È un brano crudo, fortemente ironico e sfacciato, che evoca per davvero, come suggeriscono alcune immagini spoiler di quello che sarà il video, una pioggia di pugni e combinazioni come se si fosse su un ring da boxe. Bare, citazioni della Luftwaffe (l'aviazione militare tedesca durante il nazismo), ego-trip, madri e padri raccontati con la delicatezza di un T-rex in cristalleria, autocelebrazione, rapper usati come sacchi da allenamento, richiami alla droga, tutto frullato e portato all’ennesima potenza. Un passaggio per farsi un’idea? “La vita è un dito in culo, ma c’ho l’orgasmo prostatico”, rappa Massimo Pericolo. Il sound della produzione è ipnotico: Crookers è un collaboratore abituale del rapper di Brebbia, che si riunisce dopo qualche anno anche con Guè. I due hanno firmato insieme brani come “R.E.B” e “Barbie Vs Marley”. Il pezzo è anticipato da un teaser, ispirato al film culto “The Snatch”, e diretto da Davide Vicari e vede la partecipazione di Ivan Zucco, l'imbattuto campione italiano di boxe dei pesi supermedi e vincitore del titolo internazionale WBC.

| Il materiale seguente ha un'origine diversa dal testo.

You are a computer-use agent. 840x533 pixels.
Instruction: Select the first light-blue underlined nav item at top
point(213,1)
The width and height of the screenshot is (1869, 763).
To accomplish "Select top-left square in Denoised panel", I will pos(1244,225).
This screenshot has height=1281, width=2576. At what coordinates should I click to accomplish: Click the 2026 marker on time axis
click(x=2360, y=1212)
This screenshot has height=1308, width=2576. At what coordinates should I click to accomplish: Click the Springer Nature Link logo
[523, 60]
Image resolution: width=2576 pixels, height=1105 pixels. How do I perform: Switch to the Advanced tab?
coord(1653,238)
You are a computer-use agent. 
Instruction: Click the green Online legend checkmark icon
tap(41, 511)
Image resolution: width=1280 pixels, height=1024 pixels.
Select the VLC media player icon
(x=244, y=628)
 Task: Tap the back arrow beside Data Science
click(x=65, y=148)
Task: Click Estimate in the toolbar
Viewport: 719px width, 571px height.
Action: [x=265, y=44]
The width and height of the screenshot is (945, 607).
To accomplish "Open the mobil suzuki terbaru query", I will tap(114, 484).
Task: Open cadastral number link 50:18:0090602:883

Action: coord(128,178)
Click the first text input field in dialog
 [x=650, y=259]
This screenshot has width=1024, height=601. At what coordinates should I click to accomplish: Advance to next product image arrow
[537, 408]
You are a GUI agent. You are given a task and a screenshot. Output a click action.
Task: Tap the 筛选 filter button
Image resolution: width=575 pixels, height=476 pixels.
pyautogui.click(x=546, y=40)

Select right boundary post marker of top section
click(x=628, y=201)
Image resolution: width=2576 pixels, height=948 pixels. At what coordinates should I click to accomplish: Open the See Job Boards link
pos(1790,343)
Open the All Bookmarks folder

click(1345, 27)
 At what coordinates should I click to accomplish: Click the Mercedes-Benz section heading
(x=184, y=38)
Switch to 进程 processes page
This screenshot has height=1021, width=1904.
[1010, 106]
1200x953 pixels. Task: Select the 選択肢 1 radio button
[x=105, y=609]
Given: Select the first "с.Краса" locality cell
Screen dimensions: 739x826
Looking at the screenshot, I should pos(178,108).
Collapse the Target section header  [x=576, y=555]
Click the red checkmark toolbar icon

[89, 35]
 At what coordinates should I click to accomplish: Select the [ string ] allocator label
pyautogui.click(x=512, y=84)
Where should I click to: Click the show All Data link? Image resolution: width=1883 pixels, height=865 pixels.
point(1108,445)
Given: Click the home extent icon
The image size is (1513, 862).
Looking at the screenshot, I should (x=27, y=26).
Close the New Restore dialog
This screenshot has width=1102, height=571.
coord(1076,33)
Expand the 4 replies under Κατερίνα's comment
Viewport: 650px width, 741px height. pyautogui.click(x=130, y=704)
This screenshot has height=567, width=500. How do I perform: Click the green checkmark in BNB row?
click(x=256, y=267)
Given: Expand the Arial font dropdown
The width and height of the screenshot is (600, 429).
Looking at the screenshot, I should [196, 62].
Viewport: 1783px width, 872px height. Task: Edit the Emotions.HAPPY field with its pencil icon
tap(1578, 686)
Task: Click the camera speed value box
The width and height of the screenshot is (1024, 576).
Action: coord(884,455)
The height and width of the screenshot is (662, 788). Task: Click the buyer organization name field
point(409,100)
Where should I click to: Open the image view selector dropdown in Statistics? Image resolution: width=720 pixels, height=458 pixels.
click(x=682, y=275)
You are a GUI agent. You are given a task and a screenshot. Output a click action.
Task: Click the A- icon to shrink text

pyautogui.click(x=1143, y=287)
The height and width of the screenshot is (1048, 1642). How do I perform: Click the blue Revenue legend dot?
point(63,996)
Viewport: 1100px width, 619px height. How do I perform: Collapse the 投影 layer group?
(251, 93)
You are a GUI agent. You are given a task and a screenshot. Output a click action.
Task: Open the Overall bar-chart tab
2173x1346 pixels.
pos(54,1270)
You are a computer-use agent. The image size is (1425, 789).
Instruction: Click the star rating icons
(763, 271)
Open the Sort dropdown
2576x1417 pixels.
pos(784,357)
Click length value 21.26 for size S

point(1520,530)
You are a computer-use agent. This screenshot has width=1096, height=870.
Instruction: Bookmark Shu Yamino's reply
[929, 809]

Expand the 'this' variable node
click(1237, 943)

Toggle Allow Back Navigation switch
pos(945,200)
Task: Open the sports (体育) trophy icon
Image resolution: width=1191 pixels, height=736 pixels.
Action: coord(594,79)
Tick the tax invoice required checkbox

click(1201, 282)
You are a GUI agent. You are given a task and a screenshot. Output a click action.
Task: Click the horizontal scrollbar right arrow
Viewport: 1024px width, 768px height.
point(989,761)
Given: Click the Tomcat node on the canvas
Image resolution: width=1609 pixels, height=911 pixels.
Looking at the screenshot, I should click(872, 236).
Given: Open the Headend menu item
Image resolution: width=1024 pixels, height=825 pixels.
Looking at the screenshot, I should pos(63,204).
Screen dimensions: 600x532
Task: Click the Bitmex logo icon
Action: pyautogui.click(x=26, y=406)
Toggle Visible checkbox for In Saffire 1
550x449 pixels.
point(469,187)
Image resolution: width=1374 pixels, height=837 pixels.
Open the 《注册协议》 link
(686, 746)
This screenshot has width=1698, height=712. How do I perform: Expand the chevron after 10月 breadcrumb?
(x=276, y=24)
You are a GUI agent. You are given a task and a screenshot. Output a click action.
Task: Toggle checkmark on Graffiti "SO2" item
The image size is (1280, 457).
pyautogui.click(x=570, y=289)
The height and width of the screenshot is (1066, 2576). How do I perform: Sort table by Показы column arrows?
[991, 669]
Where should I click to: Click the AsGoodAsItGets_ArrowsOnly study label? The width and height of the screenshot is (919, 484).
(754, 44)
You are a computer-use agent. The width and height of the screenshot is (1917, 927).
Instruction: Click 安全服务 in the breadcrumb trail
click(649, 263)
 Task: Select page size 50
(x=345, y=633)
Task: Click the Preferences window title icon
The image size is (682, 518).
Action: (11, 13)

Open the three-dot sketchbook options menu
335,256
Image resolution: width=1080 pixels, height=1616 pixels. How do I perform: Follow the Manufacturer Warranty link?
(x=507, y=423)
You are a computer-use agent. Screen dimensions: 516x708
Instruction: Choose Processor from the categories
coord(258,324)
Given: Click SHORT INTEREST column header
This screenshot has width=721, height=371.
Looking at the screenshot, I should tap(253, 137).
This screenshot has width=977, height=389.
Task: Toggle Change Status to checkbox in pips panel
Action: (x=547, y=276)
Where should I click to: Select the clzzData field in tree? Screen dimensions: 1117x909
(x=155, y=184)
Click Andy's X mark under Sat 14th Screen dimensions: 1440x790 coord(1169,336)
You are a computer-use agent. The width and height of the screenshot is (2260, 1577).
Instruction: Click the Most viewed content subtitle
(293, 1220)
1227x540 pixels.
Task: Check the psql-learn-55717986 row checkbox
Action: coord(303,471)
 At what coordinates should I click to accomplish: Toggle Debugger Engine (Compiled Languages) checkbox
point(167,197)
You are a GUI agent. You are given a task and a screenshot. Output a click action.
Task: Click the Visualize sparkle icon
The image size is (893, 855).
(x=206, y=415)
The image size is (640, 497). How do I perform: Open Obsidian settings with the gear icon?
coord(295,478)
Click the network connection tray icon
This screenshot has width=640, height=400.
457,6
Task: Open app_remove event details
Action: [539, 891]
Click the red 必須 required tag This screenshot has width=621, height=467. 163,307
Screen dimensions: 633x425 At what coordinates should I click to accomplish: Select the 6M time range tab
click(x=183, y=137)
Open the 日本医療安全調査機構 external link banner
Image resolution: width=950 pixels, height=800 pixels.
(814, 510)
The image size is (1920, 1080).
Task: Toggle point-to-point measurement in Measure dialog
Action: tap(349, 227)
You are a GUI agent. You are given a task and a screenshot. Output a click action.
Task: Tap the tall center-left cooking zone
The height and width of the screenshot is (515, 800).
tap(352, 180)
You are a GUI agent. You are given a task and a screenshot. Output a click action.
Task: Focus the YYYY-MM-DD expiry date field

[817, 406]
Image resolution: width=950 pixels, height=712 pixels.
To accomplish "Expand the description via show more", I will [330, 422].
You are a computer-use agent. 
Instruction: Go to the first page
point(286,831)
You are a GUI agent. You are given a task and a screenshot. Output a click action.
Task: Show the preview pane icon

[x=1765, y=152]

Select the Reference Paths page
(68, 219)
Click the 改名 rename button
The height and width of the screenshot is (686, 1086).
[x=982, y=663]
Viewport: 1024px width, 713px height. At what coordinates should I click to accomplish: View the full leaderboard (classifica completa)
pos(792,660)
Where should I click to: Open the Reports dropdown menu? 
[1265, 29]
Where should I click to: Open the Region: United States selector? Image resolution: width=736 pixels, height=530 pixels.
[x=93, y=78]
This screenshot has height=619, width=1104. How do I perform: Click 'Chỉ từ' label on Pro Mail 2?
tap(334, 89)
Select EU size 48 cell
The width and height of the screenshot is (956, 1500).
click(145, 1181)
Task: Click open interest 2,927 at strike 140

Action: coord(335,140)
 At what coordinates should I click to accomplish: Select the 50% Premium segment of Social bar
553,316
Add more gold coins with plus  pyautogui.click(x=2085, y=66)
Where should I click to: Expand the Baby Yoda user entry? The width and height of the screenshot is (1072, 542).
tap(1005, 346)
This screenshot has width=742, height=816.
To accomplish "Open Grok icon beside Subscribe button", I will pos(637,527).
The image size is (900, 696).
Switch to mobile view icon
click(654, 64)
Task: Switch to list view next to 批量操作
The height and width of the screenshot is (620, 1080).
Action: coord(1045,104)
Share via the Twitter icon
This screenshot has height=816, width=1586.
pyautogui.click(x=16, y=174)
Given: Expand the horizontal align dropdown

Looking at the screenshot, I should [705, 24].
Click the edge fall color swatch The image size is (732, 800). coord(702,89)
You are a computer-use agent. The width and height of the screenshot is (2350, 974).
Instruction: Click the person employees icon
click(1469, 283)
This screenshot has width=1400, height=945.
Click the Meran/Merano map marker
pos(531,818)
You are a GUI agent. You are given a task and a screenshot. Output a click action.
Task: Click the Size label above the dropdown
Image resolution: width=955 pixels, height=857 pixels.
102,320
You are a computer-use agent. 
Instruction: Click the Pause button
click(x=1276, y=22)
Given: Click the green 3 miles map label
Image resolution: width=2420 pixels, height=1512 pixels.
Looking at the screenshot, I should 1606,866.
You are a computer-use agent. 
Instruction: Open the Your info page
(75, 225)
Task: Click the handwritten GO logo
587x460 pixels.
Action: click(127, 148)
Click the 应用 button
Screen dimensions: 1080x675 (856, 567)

L’ultimo album di Massimo Pericolo, che in questo momento è in tour, è "Solo tutto”: ogni canzone fotografa un momento diverso della sua vita e racconta la realtà di un ragazzo di provincia. Ironia, rabbia, dolcezza sono le armi che usa per parlare di relazioni, successo, soldi e riscatto sociale. Fra il suo secondo album e “Sarabamba” è uscito anche “Signore del bosco”. Un pezzo, la cui produzione è affidata a Dardust, che si contraddistingue per la presenza di sonorità che si allontanano dalla sua zona di comfort: il rap c’è, scalpita nelle parti d'intermezzo, ma a sorprendere è il ritornello cantato e il suono quasi cinematografico che lo accompagna. La canzone, che parla di radici e luoghi a cui si rimane indissolubilmente legati, sembra la colonna sonora di un cartone animato. Le anime di Massimo Pericolo sono tante, ormai lo sappiamo: c’è quella più sensibile e profonda, ma anche quella pulp e senza filtri. Chi ama in particolare la seconda, apprezzerà “Sarabamba”.